Vira Bismillah...
Sadi ÖZMEN
Yazmak; zamâna vurulan mühür, târihe düşülen not, hakîkate şâhit olmaktır.
Yazmak; " dilsiz şeytanlar " sıfatından berî, görmedim, duymadım, bilmiyorum vasıflarından geri durmaktır.
Yazmak; karanlığın kara dehlizlerine yakılan mum, haksızlığın, prangalarına anahtar olmaktır.
Yazmak; güç sarhoşu sahte efendilerin, buzdan kalelerinde, güneşe perde ettiği, gizli kapaklı ne varsa âşikâr edip, eriyip tükenmelerine ışık olmaktır.
Yazmak; " Likülli makâmin, makâl " fe'vâsınca " sözü, makamında " tamda yerli yerince söylemektir.
Yazmak; kimi zaman çığlık çığlığa haykırmak, kimi zaman sükût ile taşı gediğine koymaktır.

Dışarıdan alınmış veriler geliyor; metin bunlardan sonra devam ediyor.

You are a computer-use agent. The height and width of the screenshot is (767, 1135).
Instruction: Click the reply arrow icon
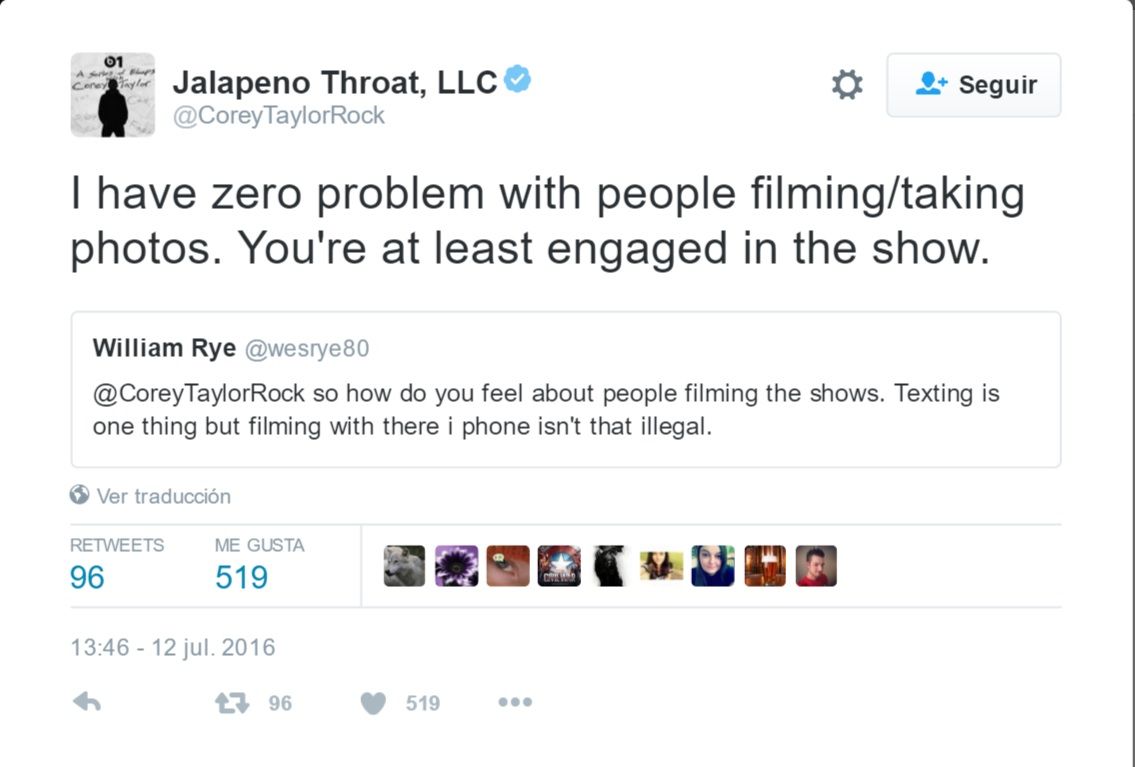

Yazmak; " dilsiz şeytan " sıfatından kaçınıp, günahından sakınmaktır.
Hele hele...
" Kayseri Gündem " gazetesinde korkmadan, çekinmeden hak ve hakikati haykırırcasına yazmak.yirmi senedir doğru bildiği yoldan ayrılmayan, nice sarp yollardan geri dönmeyip istikametini bozmadan devam eden, ne kınayanın kınamasına ne de eski Türkiye'nin baronlarına eyvallah etmeyen bu yürekli gazetede yazmak;
Ben de varım diyerek, bismillah edip kağıt ve kalemle yola revân olmaktır.
Hâsılı yazmak;
Okuyucuyla yazan arasında gönül köprüleri inşaa edip kalpten kalbe yol bulmaktır.
Bu köşede yazacaklarım siz değerli okuyucularımızla kısa ama muhabbetli bir hasbihal niyetidir.